An idealistic software engineer will try to abstract everything and will end up with a complicated machinery that is most likely planned to be used only to make coffee for a family of four people. An experienced software engineer, however, will abstract things to be able to resolve essential use cases and might consider other possible abstractions, but only to make sure that present decisions don’t block future needs.
When do you stop abstracting? That is an art that experience refines. The rule of thumb is that you should abstract only use cases that you think will be required shortly, and try not to block future abstractions with narrow decisions.
#4 – Learn to Consider Re-Using Existing Solutions
Not everything has to be re-invented from scratch. Experienced developers always consider using tools that are already available before they start designing a solution from scratch.
For example, instead of making coffee, can you go out and buy it from Starbucks and bring it to your four friends? If you don’t have cups, coffee, and a coffee maker, going to Starbucks is a far cheaper and faster solution, especially if you don’t plan to make coffee every day for a long time.
Finding and re-using solutions that are ready to go is part of the problem-solving skills a developer needs to acquire.
#5 – Learn to Think in Terms of Data Flows.
After years of practice, experienced developers start thinking of software, and problem-solving in terms of data flows through a system. In the coffee making problem, think of it as a flow of water, coffee, cups and extras from their sources all the way to the destination.

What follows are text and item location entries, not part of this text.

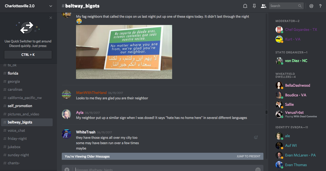Click the chat scrollbar handle
This screenshot has height=171, width=326.
pyautogui.click(x=266, y=112)
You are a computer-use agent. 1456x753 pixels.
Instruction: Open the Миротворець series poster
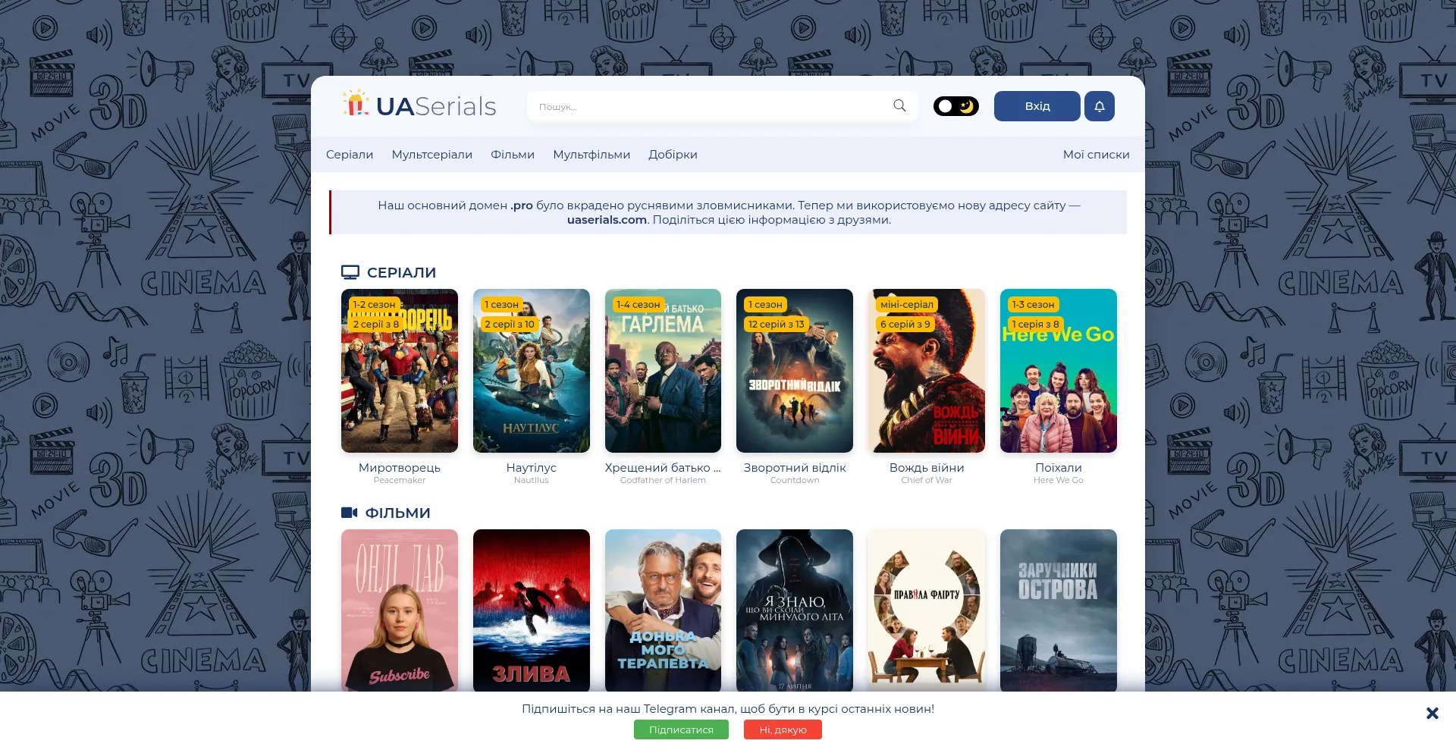coord(400,371)
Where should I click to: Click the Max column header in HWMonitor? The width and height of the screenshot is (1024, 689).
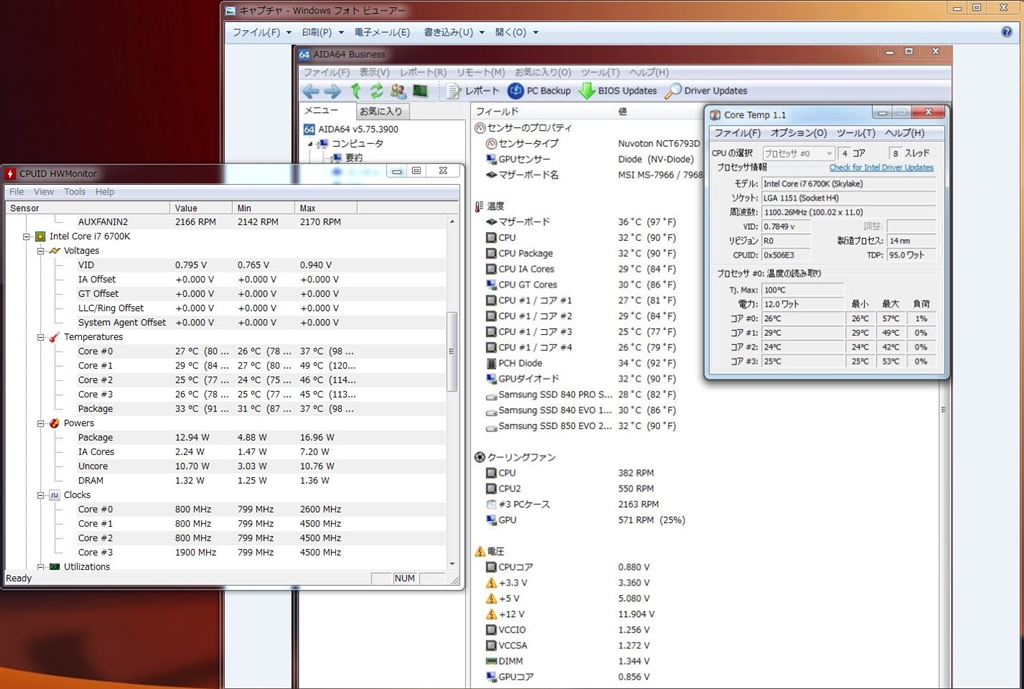pyautogui.click(x=308, y=208)
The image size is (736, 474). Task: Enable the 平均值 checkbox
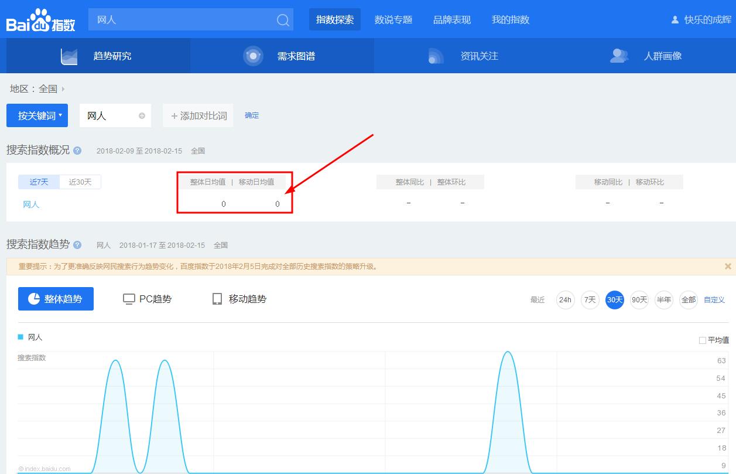coord(701,340)
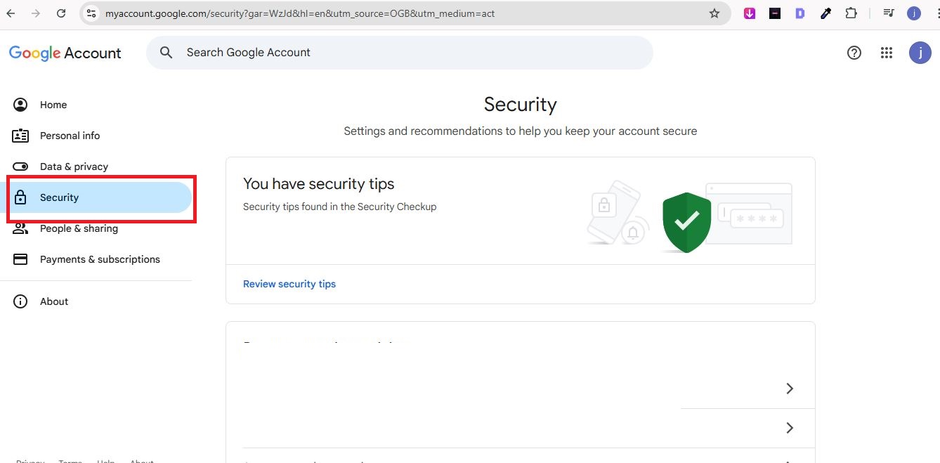Open the Home section icon in the sidebar
The image size is (940, 463).
pyautogui.click(x=20, y=104)
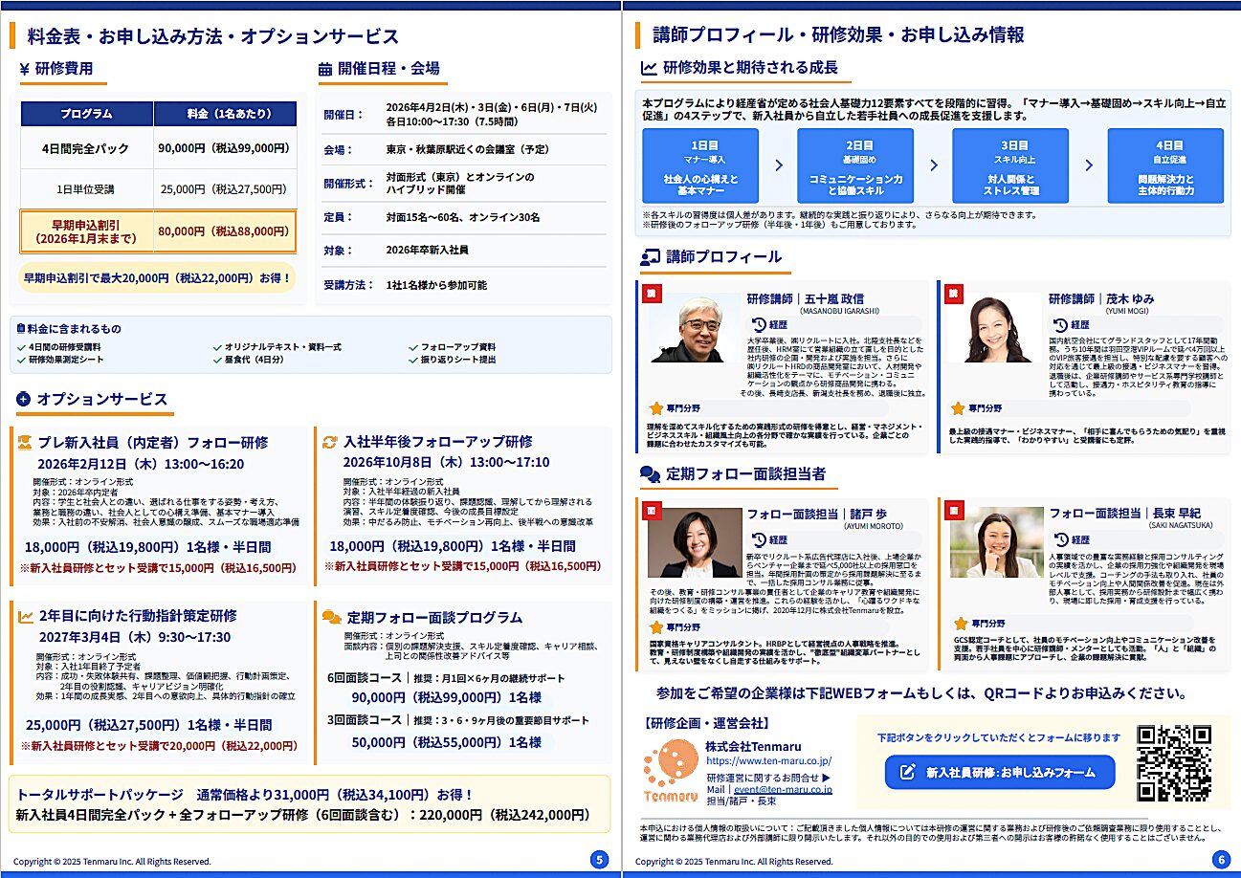Viewport: 1241px width, 878px height.
Task: Click the checkmark beside 振り返りシート提出
Action: (x=412, y=360)
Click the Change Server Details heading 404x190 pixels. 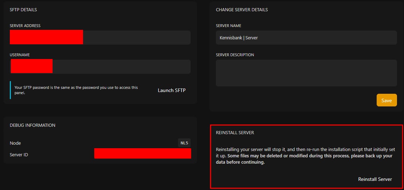click(242, 10)
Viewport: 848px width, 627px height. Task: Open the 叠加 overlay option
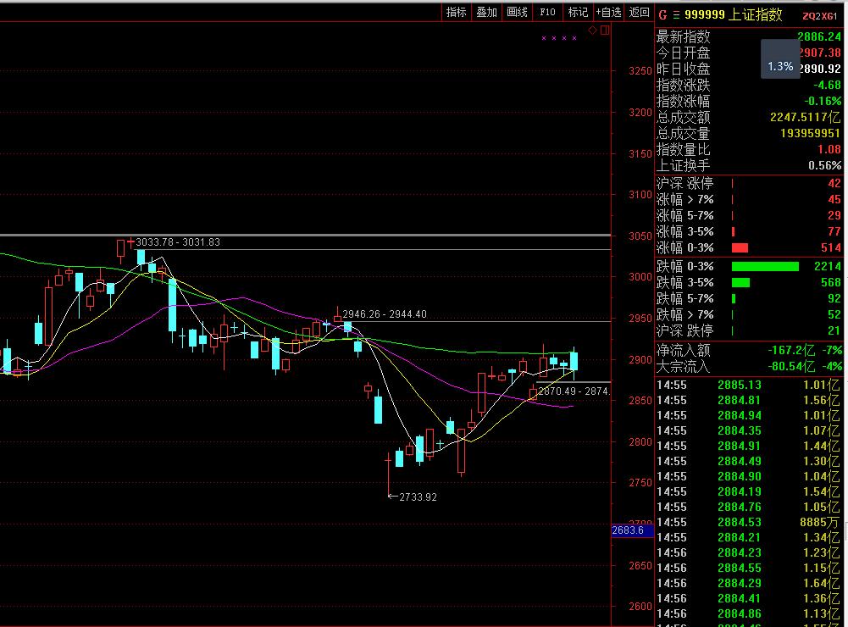[486, 12]
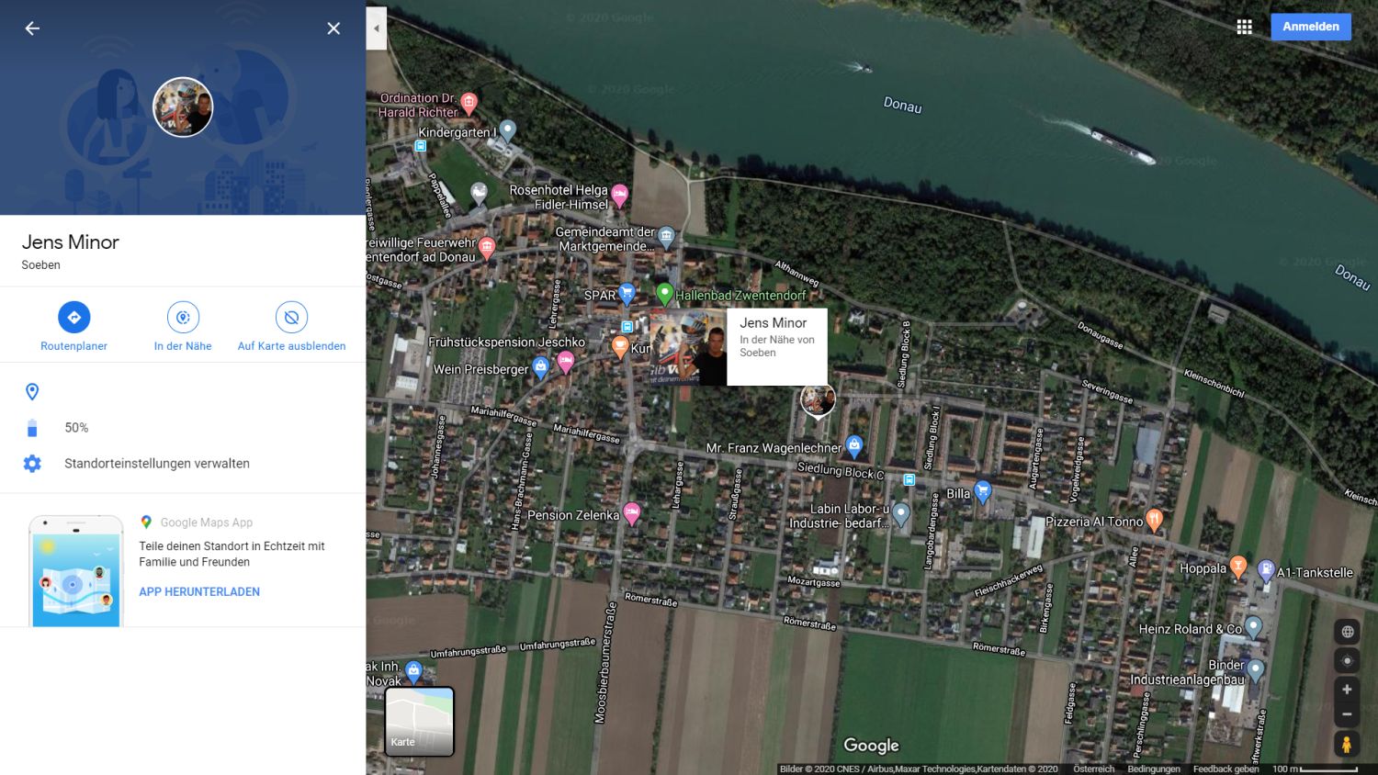Open the Google apps grid menu
This screenshot has width=1378, height=775.
[1244, 27]

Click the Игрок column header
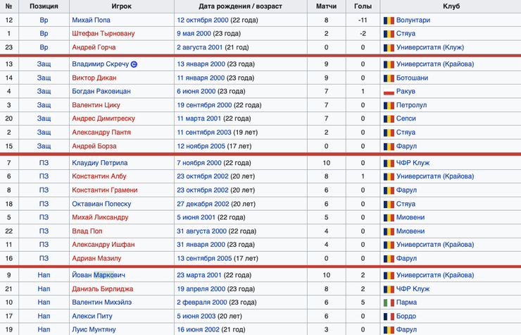pyautogui.click(x=121, y=6)
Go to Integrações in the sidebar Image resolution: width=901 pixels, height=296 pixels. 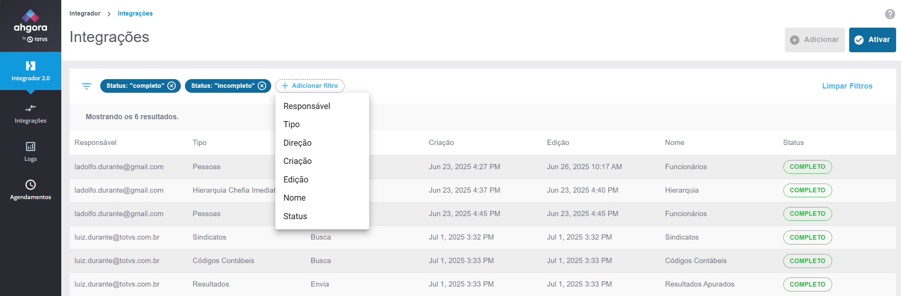click(31, 114)
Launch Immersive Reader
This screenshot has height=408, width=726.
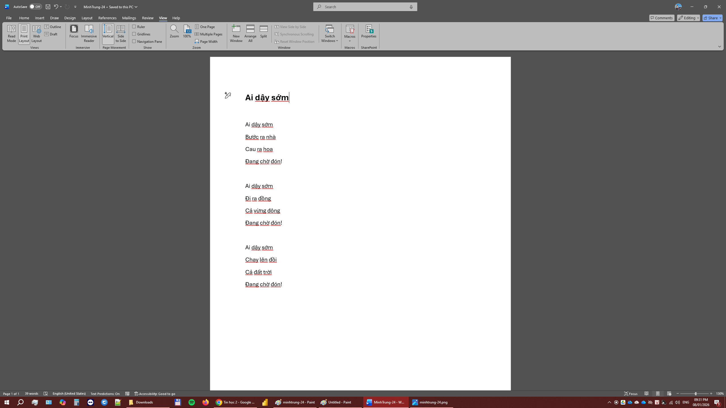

Water starts from the faucet; coffee comes from a bag that you have in your pantry — the grocery store before that — cups from your cupboard and the extras come from different sources depending what they are.
These materials (data) flow through a series of steps that manipulate, transform and mix. The initial state is the raw resources located wherever they are stored, and the final state is a series of cups filled with coffee plus extras. The destination is somebody’s mouth.
Thinking in terms of data flows allow to visualize the primary goal and its subgoals as a series of boxes and arrows. The boxes represent each action that affects the materials flowing in the system, and the arrows are like pipes where the materials flow through.